Input for this task START

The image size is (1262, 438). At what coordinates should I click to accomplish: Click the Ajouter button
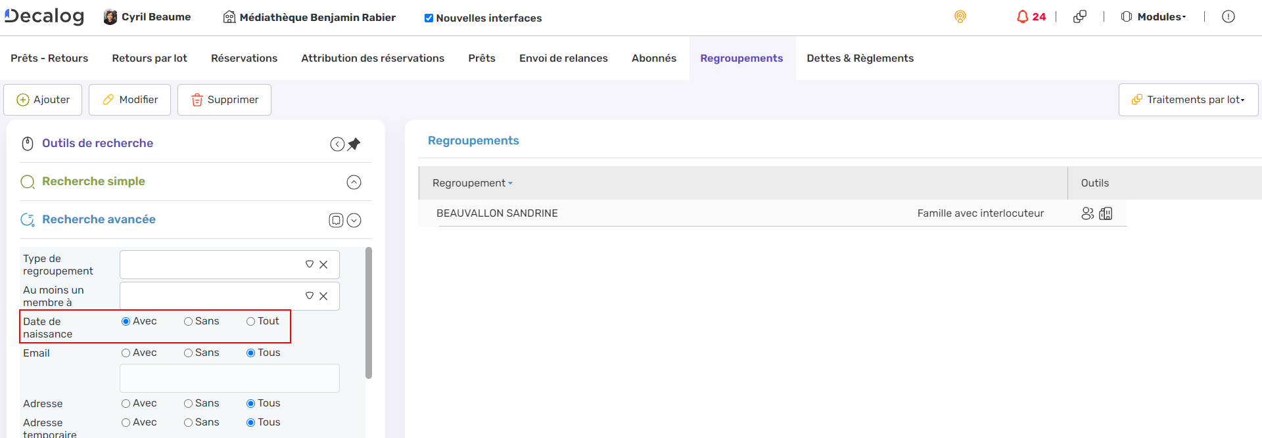[43, 100]
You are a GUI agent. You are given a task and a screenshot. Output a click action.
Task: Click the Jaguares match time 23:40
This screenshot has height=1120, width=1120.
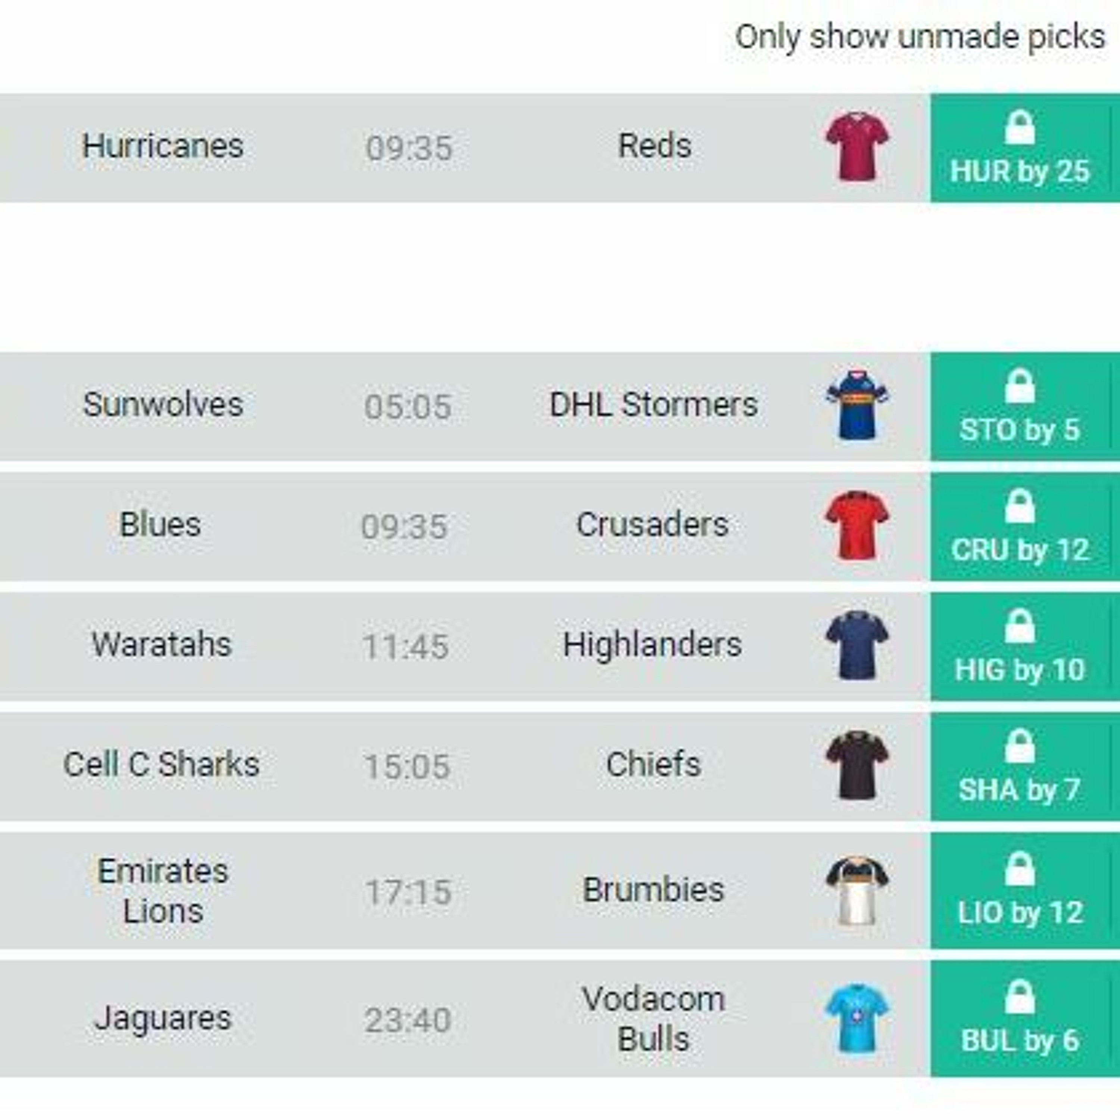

Input for this task END

• **Requirement**
Everything in the entries above should be transcribed exactly, apart from the pictures.

• **Response to the exercise**
The image size is (1262, 438). At what coordinates should I click to accomplish: Click the Ajouter button
[43, 100]
You are a GUI agent. You are given a task and a screenshot. Output a click action.
Task: Click the Jaguares match time 23:40
This screenshot has height=1120, width=1120.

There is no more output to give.